# DCX2496 shelving filters...how?



## ssabripo (Nov 2, 2006)

replaced my broken DEQ with the DCX, and now I cannot find anywhere (manual, online, etc) on how to setup a simple stupid low pass shelving filter at 6db/oct

:hissyfit:

I know I'm being a m0ron and it's likely right in front of me...can someone be kind enough to show me how to do it from the front panel?


----------



## JohnM (Apr 11, 2006)

In the EQ filters the shelving filters are (confusingly) called low pass and high pass filters, the associated gain parameter sets the shelf 'height'. What one would more normally call low pass and high pass filters are in the crossover section. I don't have a unit, so can't talk you through the panel steps, but from the manual the EQ features look to be on the third 'page' of menus for each input and each output.


----------



## JonP (May 8, 2008)

OK, here you go... Hit the "Setup" button, then hit one of your channel buttons. Then (depends on where you were last in the menu) the 3d page will be EQ for that channel. (or group of)

In there, you will see the number of filter, far top right is the type, HP, BP or LP. HP and LP are the "shelving" filters. (BP is bandpass, for notches) Lower (mid) right side will have 6db or 12db as choices, that's the slope, and left to mid are the freq and gain. HP and LP of course are general direction, plus or minus gain will have it shelving down or up. Play around with these settings to get the shelf you need. Instead of a shelf with a set slope, at a corner freq, it's a filter at (sort of) a corner freq, with a positive or negative gain in it's passband area.

Now, what is a very good question that I would like to find out/figure out, is how much gain and what frequency setting create a "classic" 6db/oct (or 12db) for frequency X? There seems to be some, er, differences, than I'd expect... from my measuring with REW on my DCX2496 in loopback. 

John? Did you ever have to figure this out for making the filter control section for the DCX as a REW output device? I almost remember some discussion going on about this long ago, haven't been able to dig it up searching forums... I'm trying to use Charlie Laub's Active Crossover Designer spreadsheets, and there's a difference between the shelving he describes and the DCX's way of doing it.


----------



## JohnM (Apr 11, 2006)

I believe the DCX 6dB /octave and 12dB/octave shelf settings correspond to S settings of 0.5 and 1.0, where S (per Robert Bristow-Johnson's cookbook formulae) is:



> S, a "shelf slope" parameter (for shelving EQ only). When S = 1, the shelf slope is as steep as it can be and remain monotonically increasing or decreasing gain with frequency. The shelf slope, in dB/octave, remains proportional to S for all other values for a fixed f0/Fs and dB gain.

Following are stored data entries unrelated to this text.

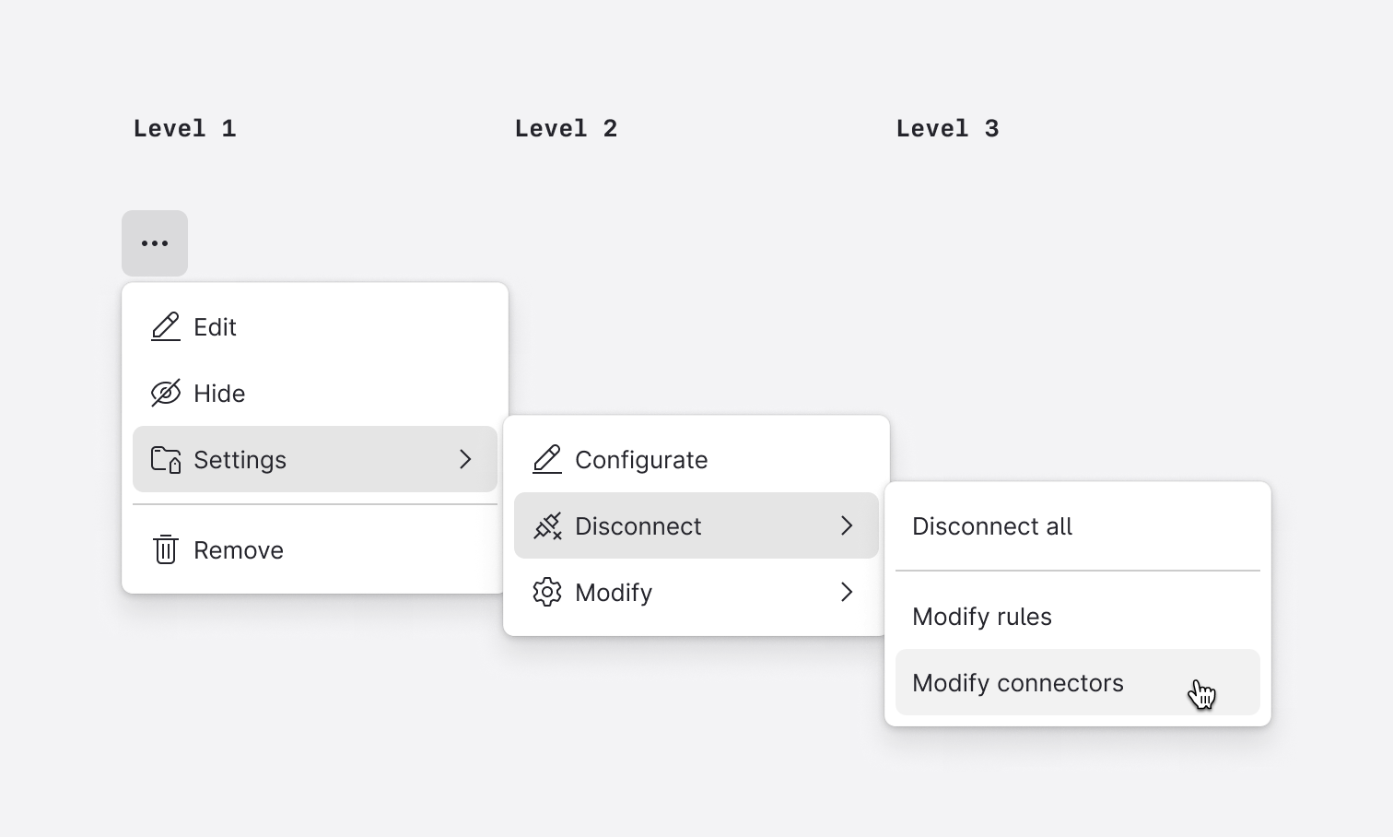Viewport: 1393px width, 837px height.
Task: Click the Edit menu entry
Action: 214,326
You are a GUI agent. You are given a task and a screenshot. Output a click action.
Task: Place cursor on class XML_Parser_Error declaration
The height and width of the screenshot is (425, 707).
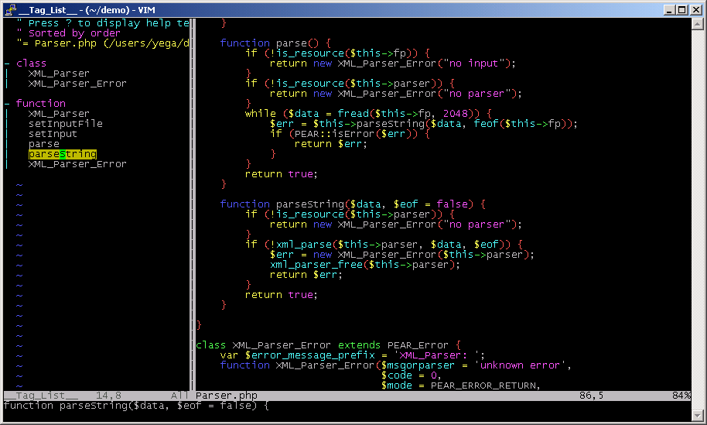[x=328, y=345]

I don't have a DCX though, so haven't been able to verify the REW implementation against a unit.


----------



## JonP (May 8, 2008)

OK,sounds like what youl'd expect... though that might be a not entirely correct assumption.

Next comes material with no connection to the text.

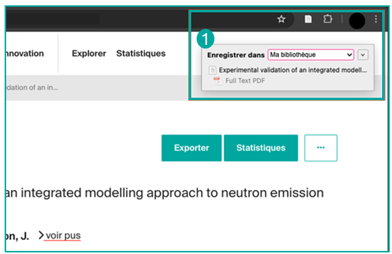This screenshot has width=392, height=254.
Task: Open the Ma bibliothèque dropdown
Action: point(311,55)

I am not as up on this as I wish I was, will look over that paper. I guess my questions on how to achieve a particular shelf response are around how the DCX has just a single Fo and gain adjustment, rather than the ability to specify Fo/Fs. Or, to put it differently, what gain and Fo will equal a particular Fo/Fs? 

From what I've measured, It seems that the "Fo" in the DCX menu might be the center of the slope, instead of the rolloff knee. Or something else not quite expected.

I'm thinking there might be a conversion formula/method/table that someone (me?) will have to work out, I've been trying to see if someone else already has gone thru this. Will look at this again in the near future, maybe work out a table... 

Hope the original poster got his question asked... apologize for the threadjacking. Been meaning to start one on the topic, and it seemed like a reasonable place to bring it up..


----------